======== THE DATA

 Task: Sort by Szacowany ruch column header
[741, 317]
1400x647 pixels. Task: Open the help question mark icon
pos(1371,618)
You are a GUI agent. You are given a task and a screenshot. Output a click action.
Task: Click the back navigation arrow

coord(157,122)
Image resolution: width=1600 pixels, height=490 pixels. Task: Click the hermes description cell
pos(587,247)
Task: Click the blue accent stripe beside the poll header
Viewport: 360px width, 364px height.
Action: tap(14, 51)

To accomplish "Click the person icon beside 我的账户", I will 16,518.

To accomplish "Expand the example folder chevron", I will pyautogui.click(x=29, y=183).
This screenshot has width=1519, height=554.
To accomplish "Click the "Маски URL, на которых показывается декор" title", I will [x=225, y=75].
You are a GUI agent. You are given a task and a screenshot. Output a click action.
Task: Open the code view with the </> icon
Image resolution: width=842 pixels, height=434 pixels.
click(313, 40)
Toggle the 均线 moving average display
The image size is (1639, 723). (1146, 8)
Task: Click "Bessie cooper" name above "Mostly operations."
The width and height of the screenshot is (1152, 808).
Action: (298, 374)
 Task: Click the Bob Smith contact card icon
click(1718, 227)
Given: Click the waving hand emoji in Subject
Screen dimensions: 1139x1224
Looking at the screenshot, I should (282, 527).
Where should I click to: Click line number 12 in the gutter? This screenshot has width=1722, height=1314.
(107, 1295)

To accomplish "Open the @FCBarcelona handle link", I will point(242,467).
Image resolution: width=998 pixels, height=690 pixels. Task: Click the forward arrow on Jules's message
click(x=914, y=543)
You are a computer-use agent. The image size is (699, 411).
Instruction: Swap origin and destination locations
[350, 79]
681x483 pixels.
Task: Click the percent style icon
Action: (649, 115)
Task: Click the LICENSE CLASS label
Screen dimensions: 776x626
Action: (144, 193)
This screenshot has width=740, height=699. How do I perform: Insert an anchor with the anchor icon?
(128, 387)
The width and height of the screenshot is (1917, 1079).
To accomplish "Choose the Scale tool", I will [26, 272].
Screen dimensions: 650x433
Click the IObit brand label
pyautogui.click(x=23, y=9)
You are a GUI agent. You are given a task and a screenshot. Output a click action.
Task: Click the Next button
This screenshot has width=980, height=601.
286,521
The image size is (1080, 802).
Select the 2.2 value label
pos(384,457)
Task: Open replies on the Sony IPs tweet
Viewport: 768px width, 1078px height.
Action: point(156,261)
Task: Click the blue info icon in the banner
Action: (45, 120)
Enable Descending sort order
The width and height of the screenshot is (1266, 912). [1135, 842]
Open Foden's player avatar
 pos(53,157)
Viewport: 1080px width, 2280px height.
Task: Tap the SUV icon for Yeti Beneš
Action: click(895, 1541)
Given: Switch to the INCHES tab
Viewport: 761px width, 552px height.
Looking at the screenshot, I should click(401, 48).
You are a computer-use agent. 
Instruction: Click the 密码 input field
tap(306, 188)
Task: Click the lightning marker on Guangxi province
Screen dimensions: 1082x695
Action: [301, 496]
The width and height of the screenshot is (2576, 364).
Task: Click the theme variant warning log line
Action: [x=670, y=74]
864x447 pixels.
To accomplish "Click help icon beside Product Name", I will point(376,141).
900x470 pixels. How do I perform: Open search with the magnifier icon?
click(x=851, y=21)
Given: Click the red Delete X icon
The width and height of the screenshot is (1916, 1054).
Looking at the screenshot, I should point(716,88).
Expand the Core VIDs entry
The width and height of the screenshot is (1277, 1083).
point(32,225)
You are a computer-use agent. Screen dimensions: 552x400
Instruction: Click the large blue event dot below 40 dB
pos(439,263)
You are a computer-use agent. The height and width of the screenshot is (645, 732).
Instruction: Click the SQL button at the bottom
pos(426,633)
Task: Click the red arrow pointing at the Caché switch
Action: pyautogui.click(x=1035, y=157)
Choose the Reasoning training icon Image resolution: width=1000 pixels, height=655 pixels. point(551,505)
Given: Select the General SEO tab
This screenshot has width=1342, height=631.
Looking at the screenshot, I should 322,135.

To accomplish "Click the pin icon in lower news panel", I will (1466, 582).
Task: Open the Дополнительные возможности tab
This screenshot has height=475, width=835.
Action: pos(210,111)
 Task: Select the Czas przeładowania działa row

================

# BRIEF
What you return must match the records above exactly.

# TASK RESULT
 Task: Sort by Szacowany ruch column header
[741, 317]
1400x647 pixels. Task: Open the help question mark icon
pos(1371,618)
You are a GUI agent. You are given a task and a screenshot. Output a click action.
Task: Click the back navigation arrow

coord(157,122)
Image resolution: width=1600 pixels, height=490 pixels. Task: Click the hermes description cell
pos(587,247)
Task: Click the blue accent stripe beside the poll header
Viewport: 360px width, 364px height.
Action: tap(14, 51)

To accomplish "Click the person icon beside 我的账户", I will 16,518.

To accomplish "Expand the example folder chevron", I will pyautogui.click(x=29, y=183).
This screenshot has width=1519, height=554.
To accomplish "Click the "Маски URL, на которых показывается декор" title", I will [x=225, y=75].
You are a GUI agent. You are given a task and a screenshot. Output a click action.
Task: Open the code view with the </> icon
Image resolution: width=842 pixels, height=434 pixels.
click(313, 40)
Toggle the 均线 moving average display
The image size is (1639, 723). (1146, 8)
Task: Click "Bessie cooper" name above "Mostly operations."
The width and height of the screenshot is (1152, 808).
Action: (298, 374)
 Task: Click the Bob Smith contact card icon
click(1718, 227)
Given: Click the waving hand emoji in Subject
Screen dimensions: 1139x1224
Looking at the screenshot, I should (282, 527).
Where should I click to: Click line number 12 in the gutter? This screenshot has width=1722, height=1314.
(107, 1295)

To accomplish "Open the @FCBarcelona handle link", I will point(242,467).
Image resolution: width=998 pixels, height=690 pixels. Task: Click the forward arrow on Jules's message
click(x=914, y=543)
You are a computer-use agent. The image size is (699, 411).
Instruction: Swap origin and destination locations
[350, 79]
681x483 pixels.
Task: Click the percent style icon
Action: (649, 115)
Task: Click the LICENSE CLASS label
Screen dimensions: 776x626
Action: (144, 193)
This screenshot has width=740, height=699. How do I perform: Insert an anchor with the anchor icon?
(128, 387)
The width and height of the screenshot is (1917, 1079).
To accomplish "Choose the Scale tool", I will [26, 272].
Screen dimensions: 650x433
Click the IObit brand label
pyautogui.click(x=23, y=9)
You are a GUI agent. You are given a task and a screenshot. Output a click action.
Task: Click the Next button
This screenshot has width=980, height=601.
286,521
The image size is (1080, 802).
Select the 2.2 value label
pos(384,457)
Task: Open replies on the Sony IPs tweet
Viewport: 768px width, 1078px height.
Action: point(156,261)
Task: Click the blue info icon in the banner
Action: (45, 120)
Enable Descending sort order
The width and height of the screenshot is (1266, 912). [1135, 842]
Open Foden's player avatar
 pos(53,157)
Viewport: 1080px width, 2280px height.
Task: Tap the SUV icon for Yeti Beneš
Action: click(895, 1541)
Given: Switch to the INCHES tab
Viewport: 761px width, 552px height.
Looking at the screenshot, I should click(401, 48).
You are a computer-use agent. 
Instruction: Click the 密码 input field
tap(306, 188)
Task: Click the lightning marker on Guangxi province
Screen dimensions: 1082x695
Action: [301, 496]
The width and height of the screenshot is (2576, 364).
Task: Click the theme variant warning log line
Action: [x=670, y=74]
864x447 pixels.
To accomplish "Click help icon beside Product Name", I will point(376,141).
900x470 pixels. How do I perform: Open search with the magnifier icon?
click(x=851, y=21)
Given: Click the red Delete X icon
The width and height of the screenshot is (1916, 1054).
Looking at the screenshot, I should point(716,88).
Expand the Core VIDs entry
The width and height of the screenshot is (1277, 1083).
point(32,225)
You are a computer-use agent. Screen dimensions: 552x400
Instruction: Click the large blue event dot below 40 dB
pos(439,263)
You are a computer-use agent. The height and width of the screenshot is (645, 732).
Instruction: Click the SQL button at the bottom
pos(426,633)
Task: Click the red arrow pointing at the Caché switch
Action: pyautogui.click(x=1035, y=157)
Choose the Reasoning training icon Image resolution: width=1000 pixels, height=655 pixels. point(551,505)
Given: Select the General SEO tab
This screenshot has width=1342, height=631.
Looking at the screenshot, I should 322,135.

To accomplish "Click the pin icon in lower news panel", I will (1466, 582).
Task: Open the Дополнительные возможности tab
This screenshot has height=475, width=835.
Action: pos(210,111)
 Task: Select the Czas przeładowania działa row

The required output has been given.